*WHAT THE EXERCISE ASKS*
Turn the lines of the records below, starting at the line that contains "At what (x,y)" and ending at the line that contains "Looking at the", into a Markdown table with the columns Row and Text, one numbered row per line and blank lines skipped. Leave the pictures out of the answer.

*SOURCE MATERIAL*
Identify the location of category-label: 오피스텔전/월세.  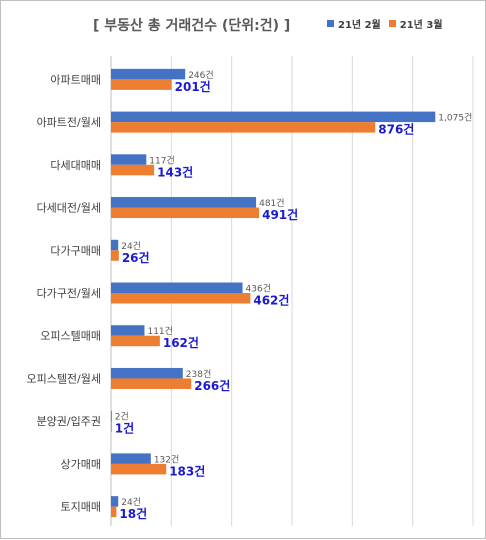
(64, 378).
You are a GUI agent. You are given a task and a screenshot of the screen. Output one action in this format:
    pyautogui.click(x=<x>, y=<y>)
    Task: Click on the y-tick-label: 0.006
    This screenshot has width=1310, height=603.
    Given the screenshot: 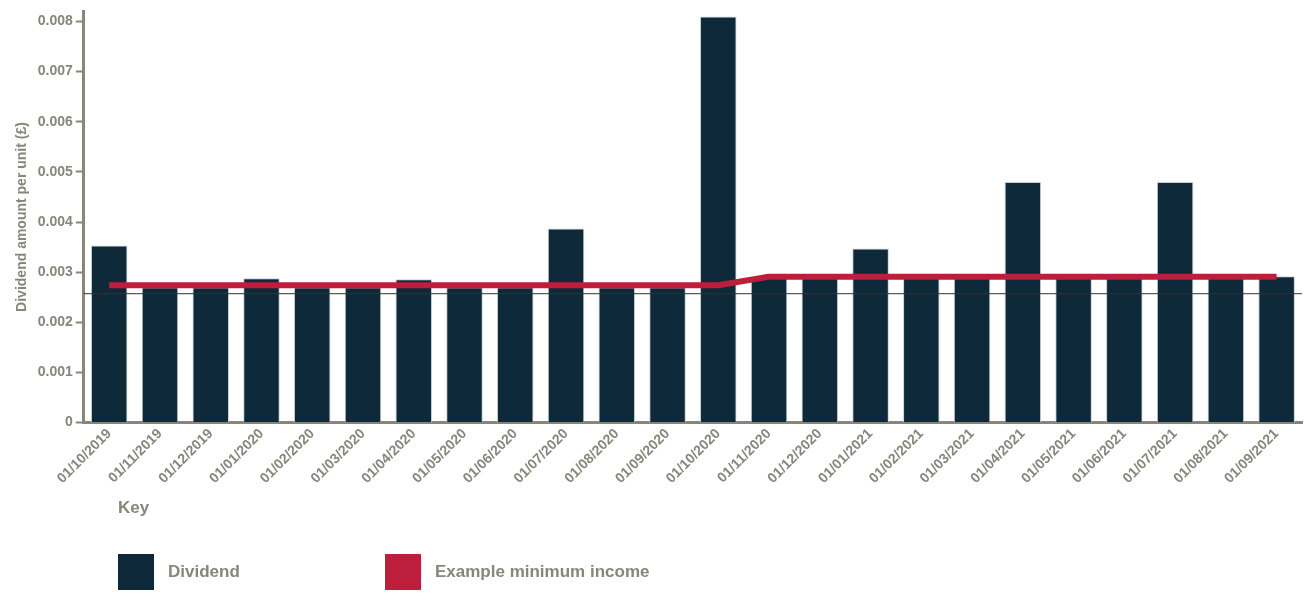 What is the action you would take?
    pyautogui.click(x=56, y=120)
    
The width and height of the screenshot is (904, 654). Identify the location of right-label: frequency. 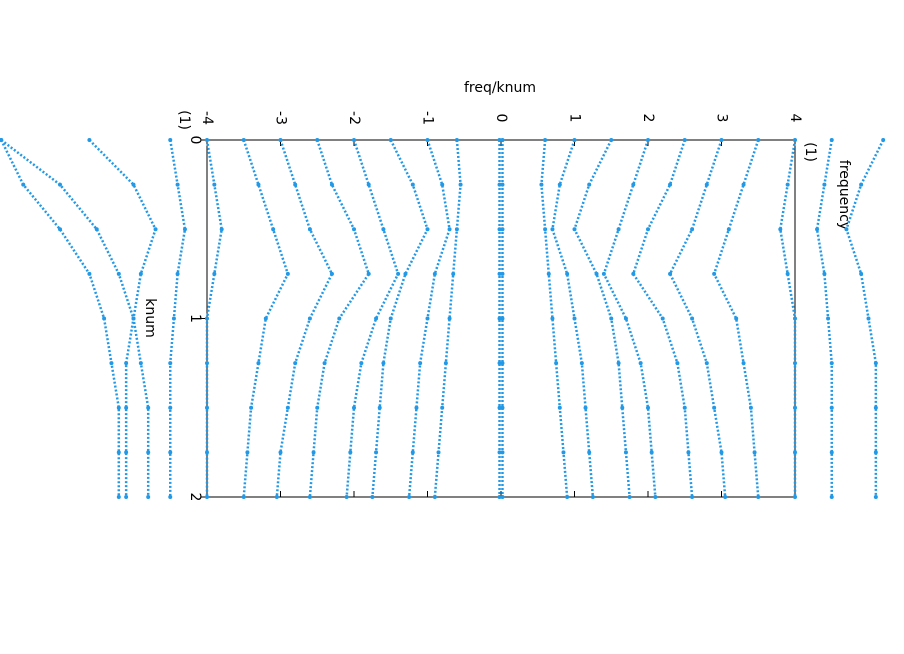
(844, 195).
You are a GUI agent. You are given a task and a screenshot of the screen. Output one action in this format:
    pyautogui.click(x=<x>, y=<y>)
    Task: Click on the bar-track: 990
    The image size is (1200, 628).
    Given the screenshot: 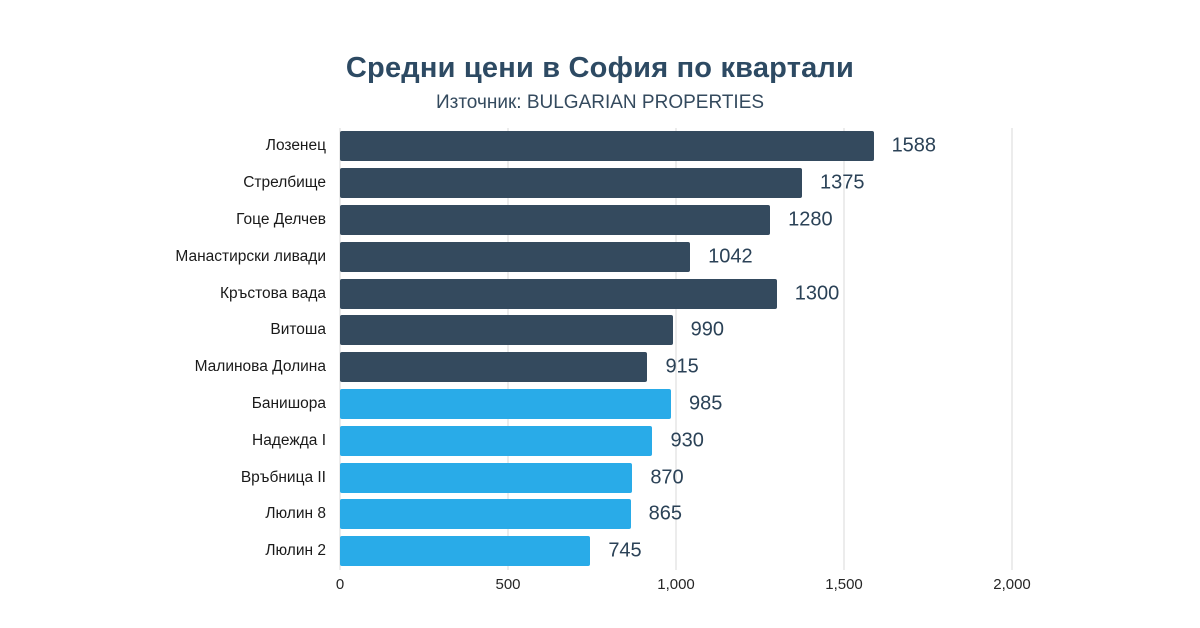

==

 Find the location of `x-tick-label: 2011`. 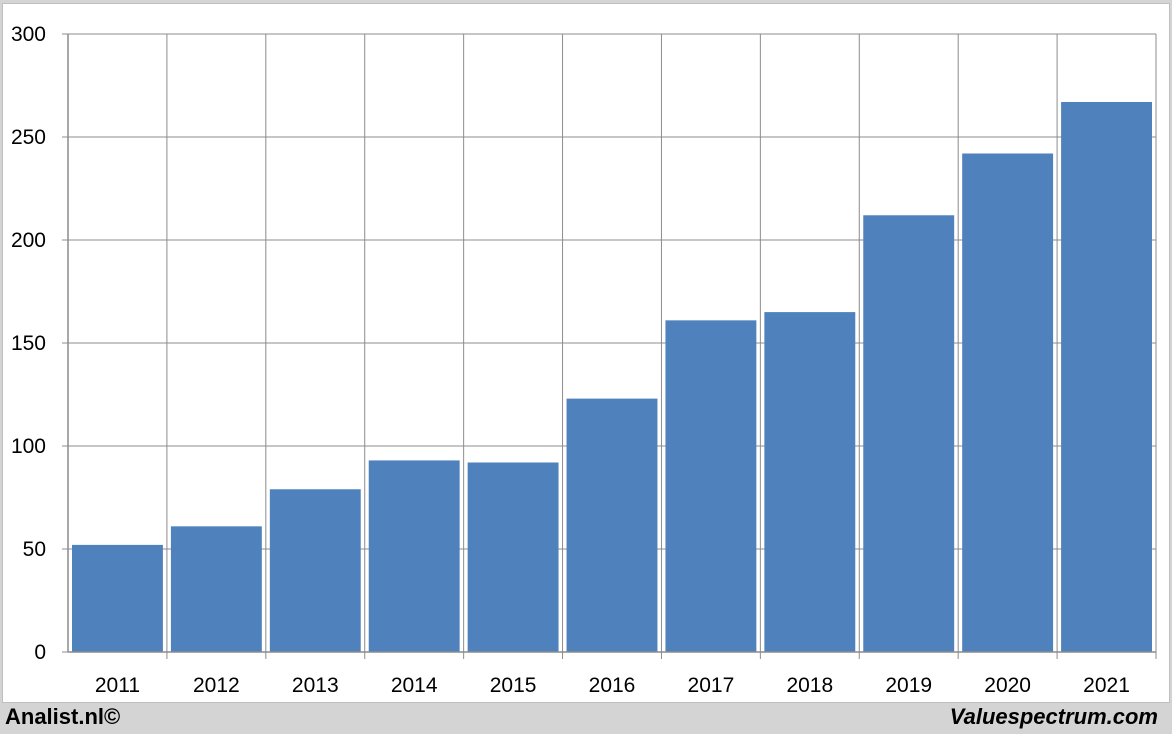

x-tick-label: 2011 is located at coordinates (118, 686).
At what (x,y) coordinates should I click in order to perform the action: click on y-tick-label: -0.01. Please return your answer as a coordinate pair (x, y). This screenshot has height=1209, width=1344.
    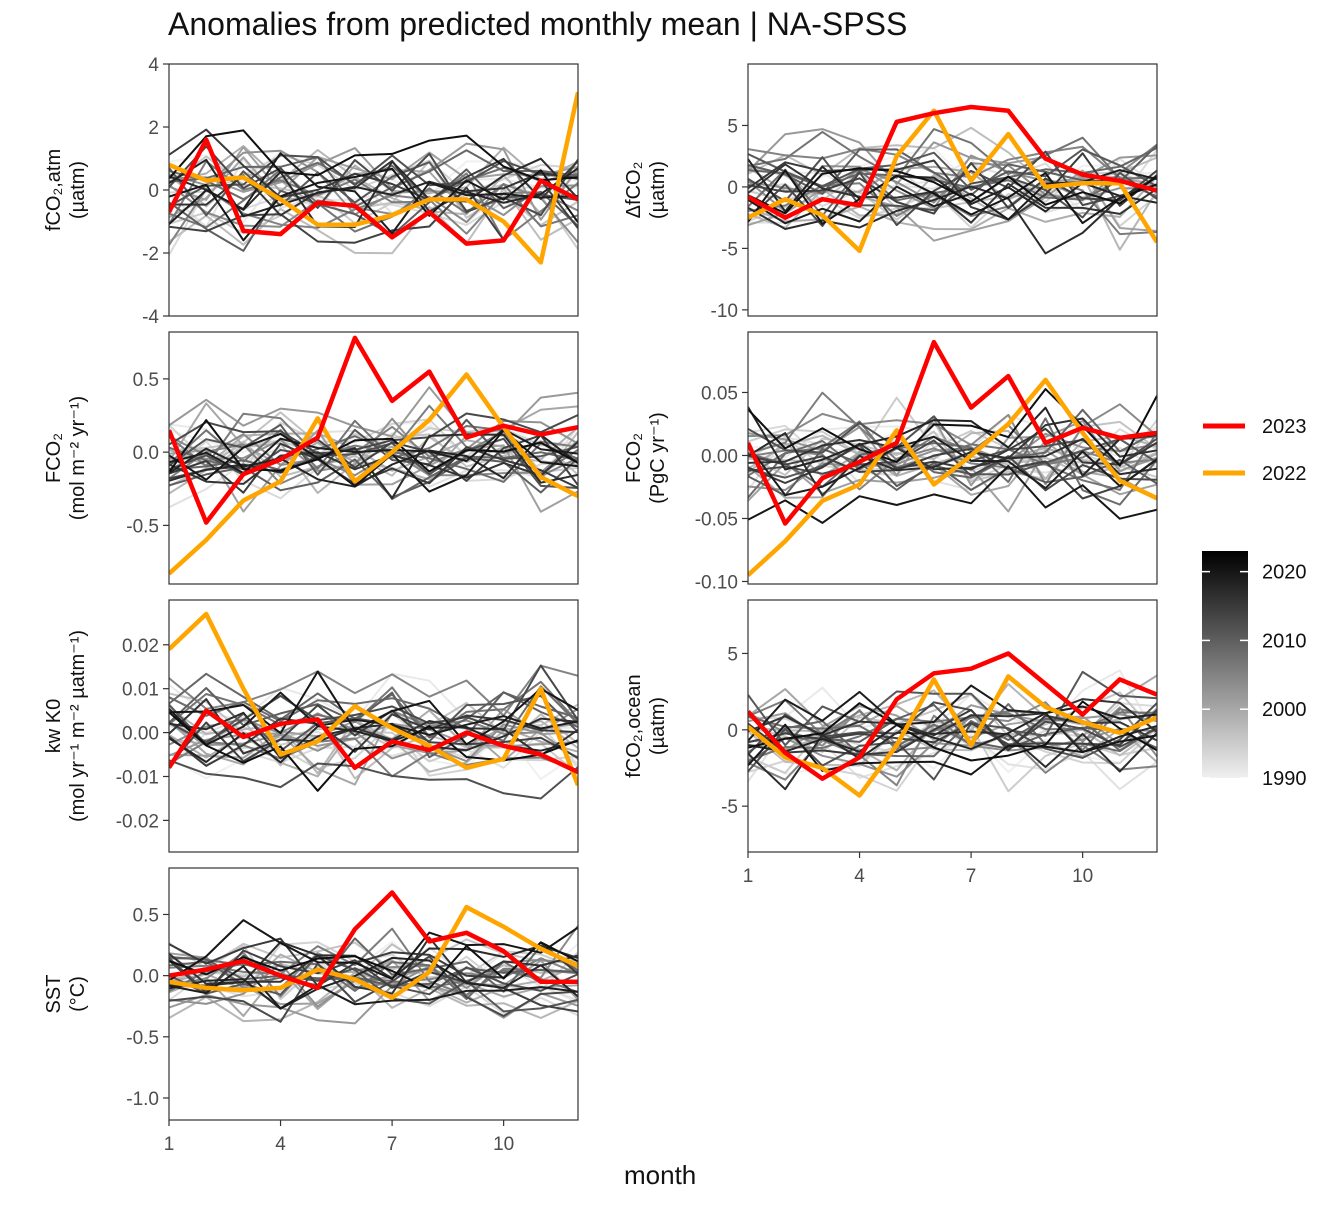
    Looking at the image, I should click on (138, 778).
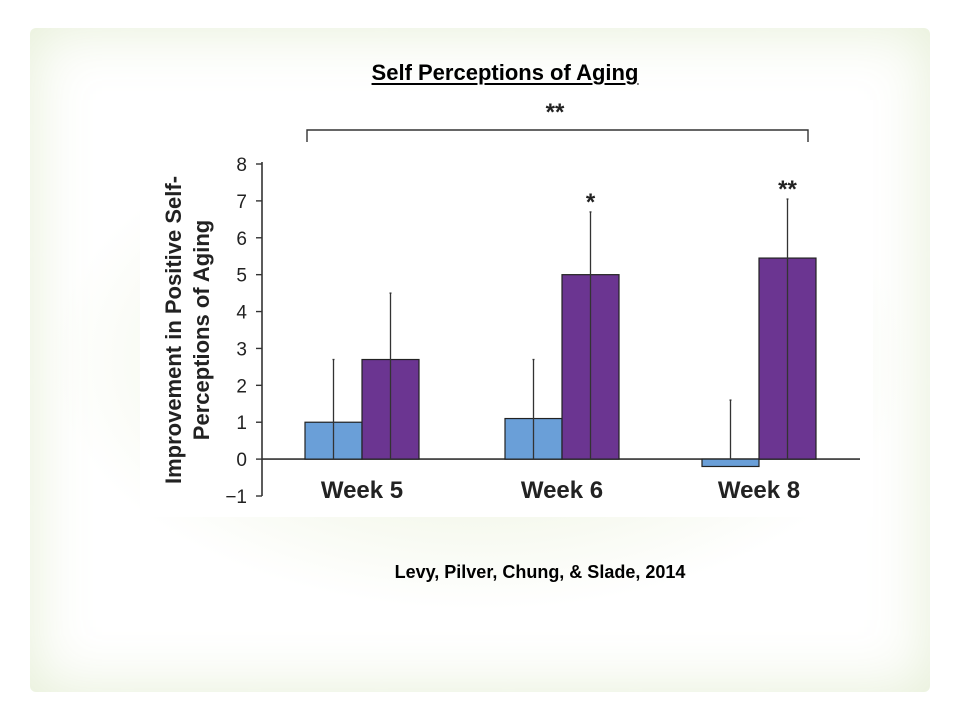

*TASK RESPONSE*
| Row | Text |
|---|---|
| 1 | At what (x,y) coordinates should I click in order to perform the action: click on y-tick-label: -0.01. Please return your answer as a coordinate pair (x, y). This screenshot has height=1209, width=1344. |
| 2 |     Looking at the image, I should click on (138, 778). |